MATERIAL TO PROCESS:
[START]

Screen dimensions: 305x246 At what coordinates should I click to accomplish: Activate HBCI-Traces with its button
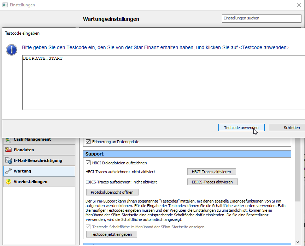pyautogui.click(x=211, y=172)
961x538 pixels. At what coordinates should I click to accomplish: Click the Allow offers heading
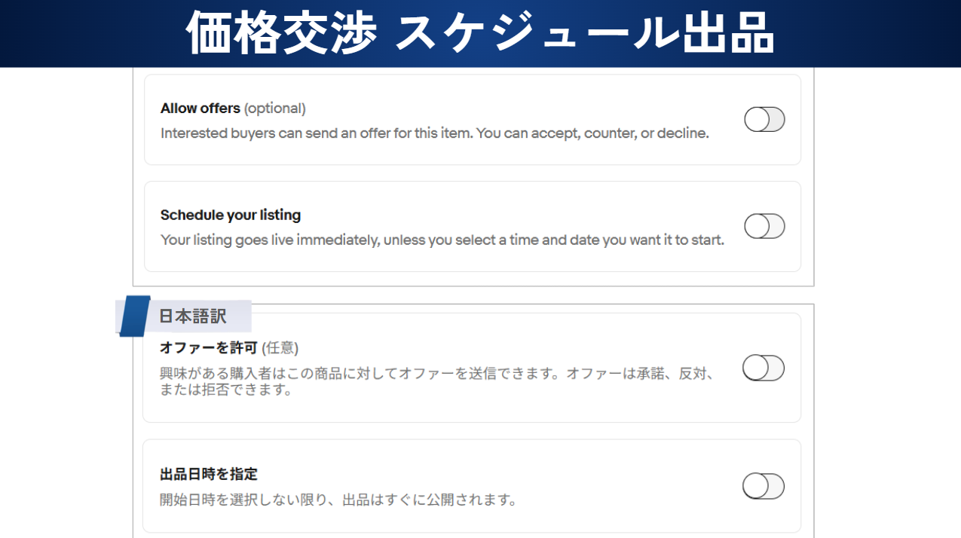tap(200, 109)
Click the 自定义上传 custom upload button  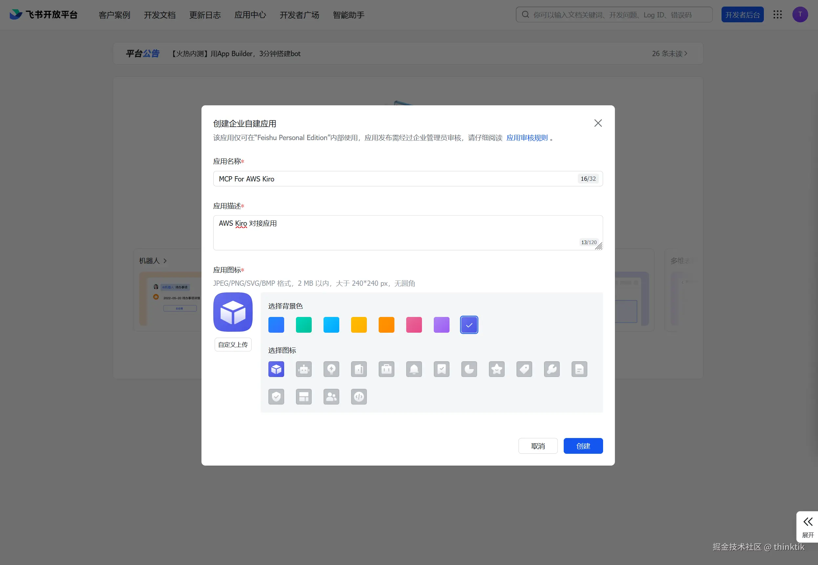tap(233, 344)

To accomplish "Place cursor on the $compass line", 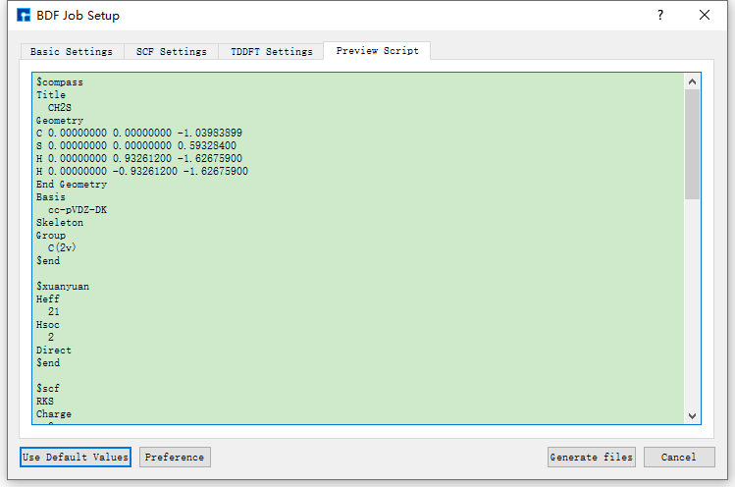I will click(x=59, y=82).
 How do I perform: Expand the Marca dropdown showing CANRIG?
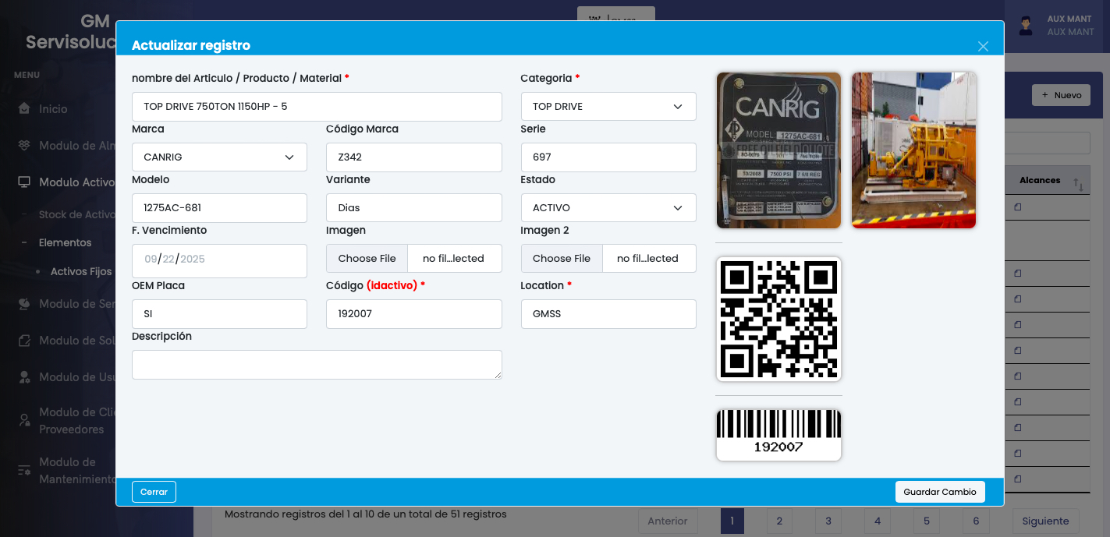pyautogui.click(x=219, y=157)
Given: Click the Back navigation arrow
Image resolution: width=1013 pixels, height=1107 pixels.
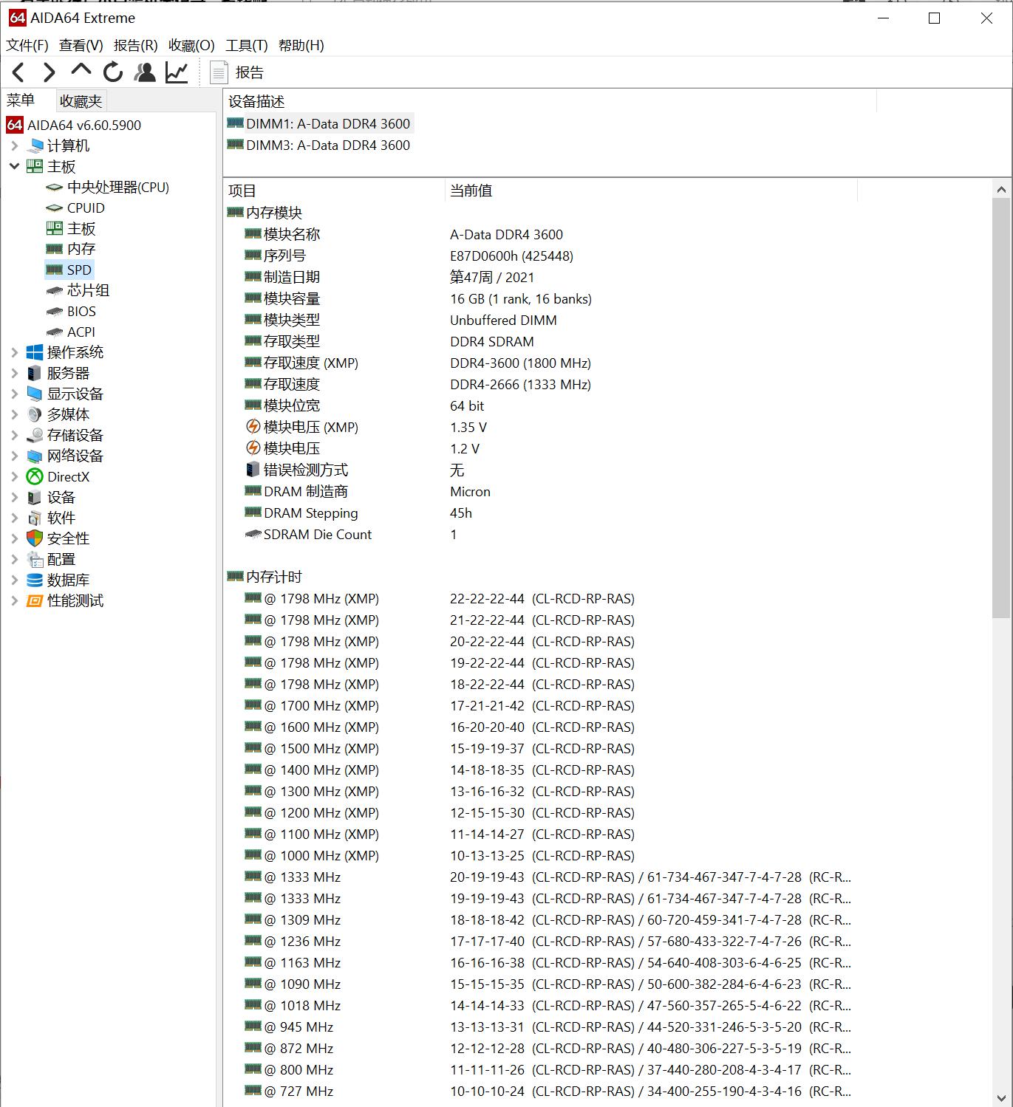Looking at the screenshot, I should pyautogui.click(x=19, y=72).
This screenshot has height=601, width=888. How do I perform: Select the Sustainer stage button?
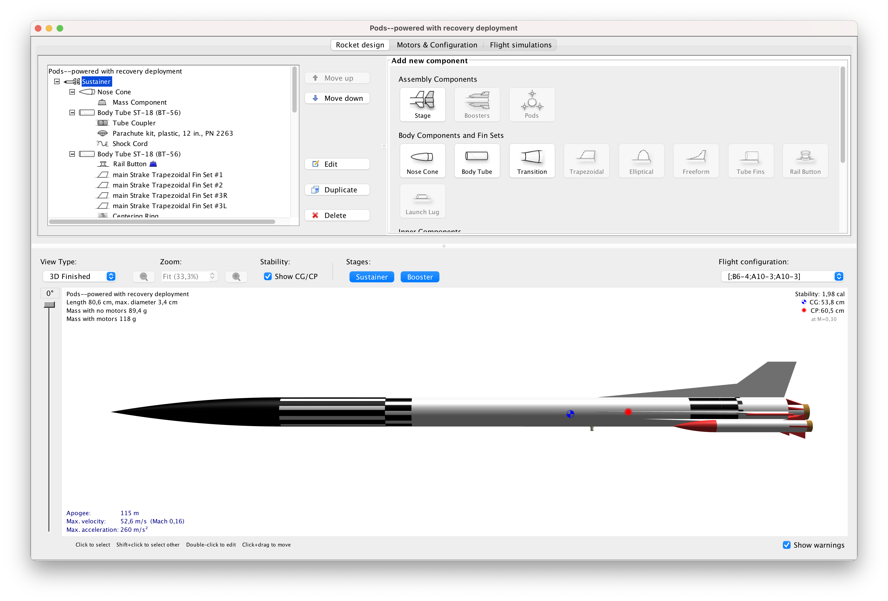371,276
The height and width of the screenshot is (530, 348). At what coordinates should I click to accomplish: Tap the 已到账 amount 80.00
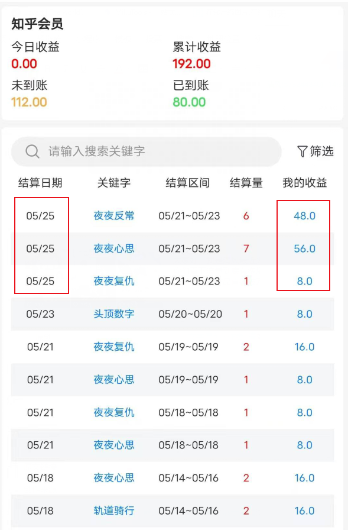189,102
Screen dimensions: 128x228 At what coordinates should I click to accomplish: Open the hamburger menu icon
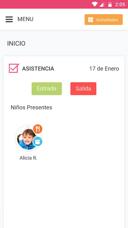point(9,19)
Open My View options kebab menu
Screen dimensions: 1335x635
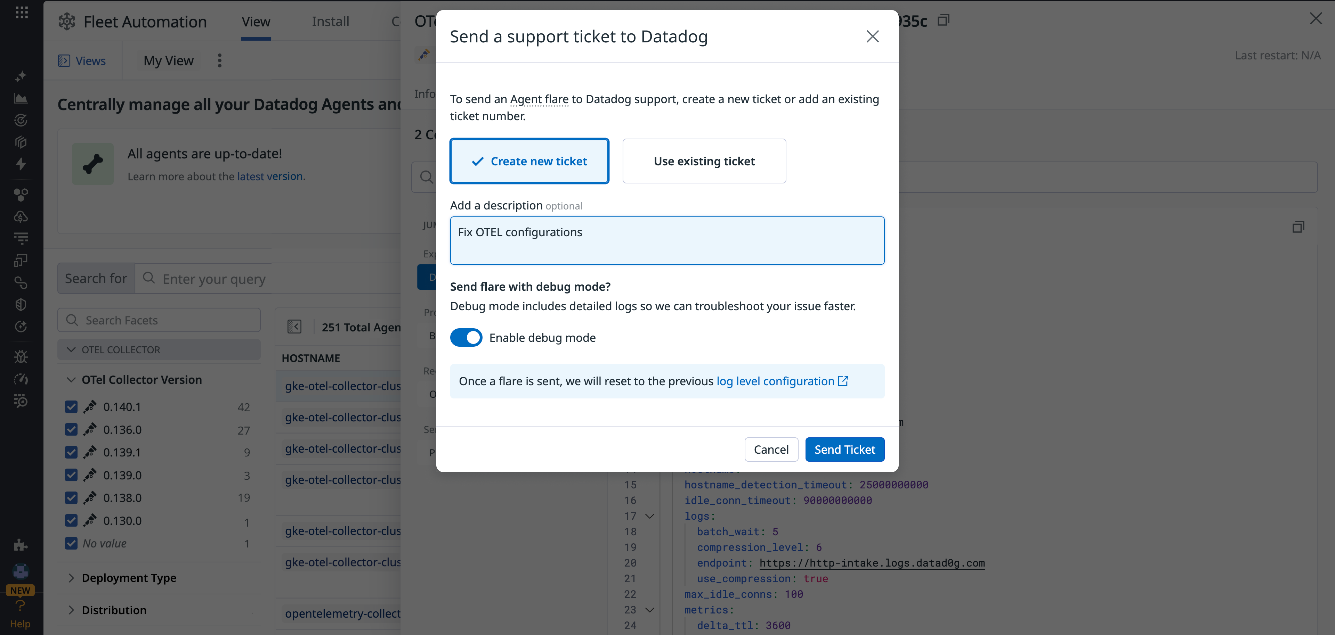point(220,61)
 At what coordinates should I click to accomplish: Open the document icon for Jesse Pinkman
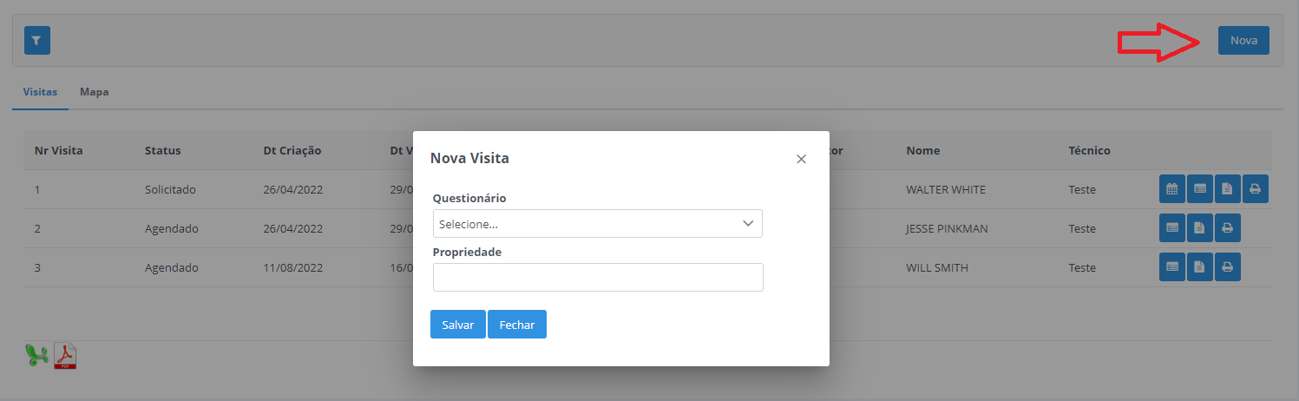click(x=1199, y=228)
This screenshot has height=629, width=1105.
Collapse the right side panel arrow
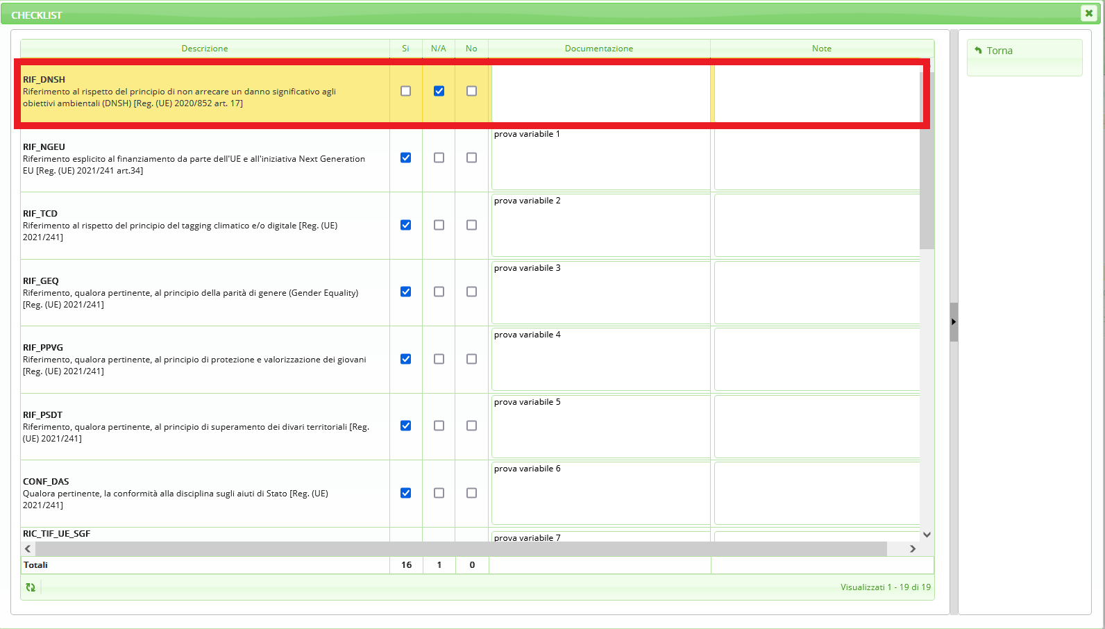pos(954,322)
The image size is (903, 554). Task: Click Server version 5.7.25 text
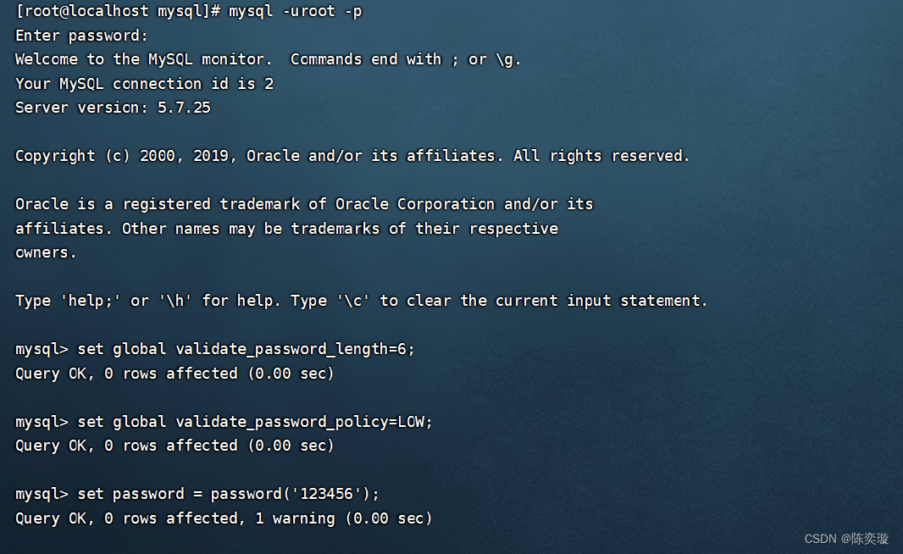click(x=113, y=108)
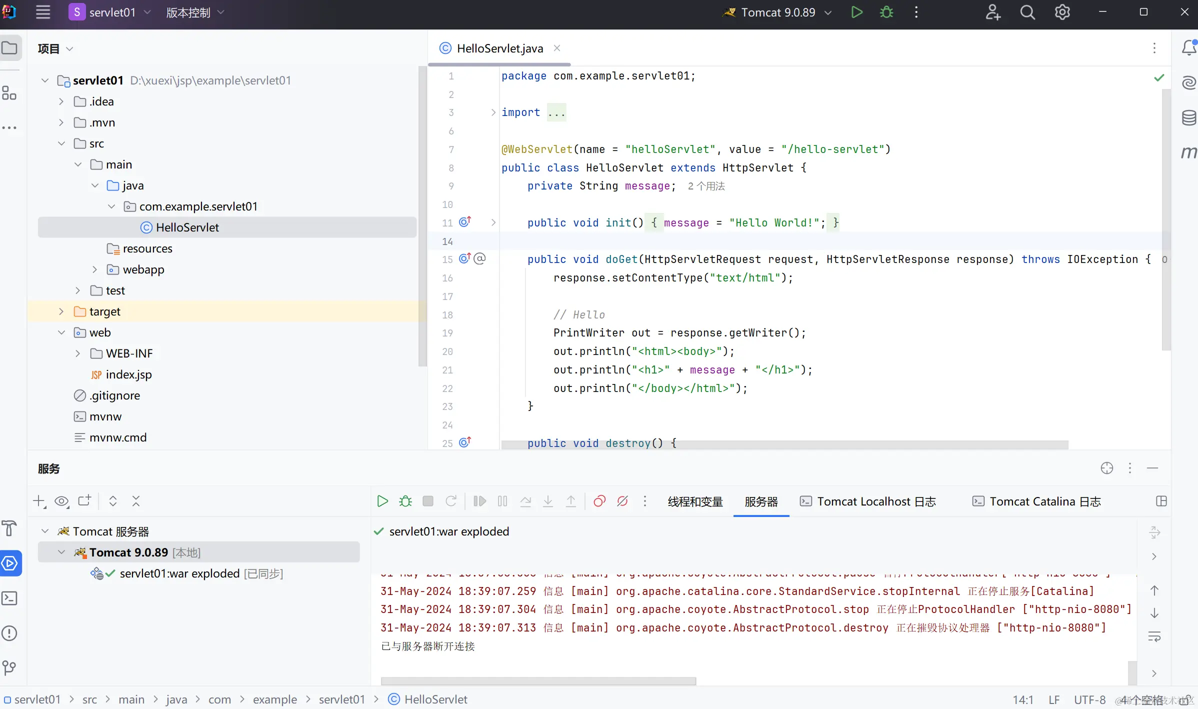
Task: Click the Stop button in Services toolbar
Action: (428, 501)
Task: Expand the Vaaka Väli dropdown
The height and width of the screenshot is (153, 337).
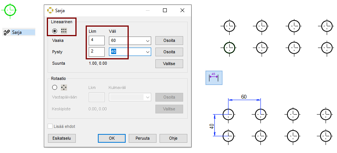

[END]

EXERCISE TASK:
Gather every line above that contains the word "pixels", and copy each one.

WRITTEN ANSWER:
961x538 pixels. At what coordinates should I click to accomplish: Click the Allow offers heading
Image resolution: width=1013 pixels, height=1107 pixels.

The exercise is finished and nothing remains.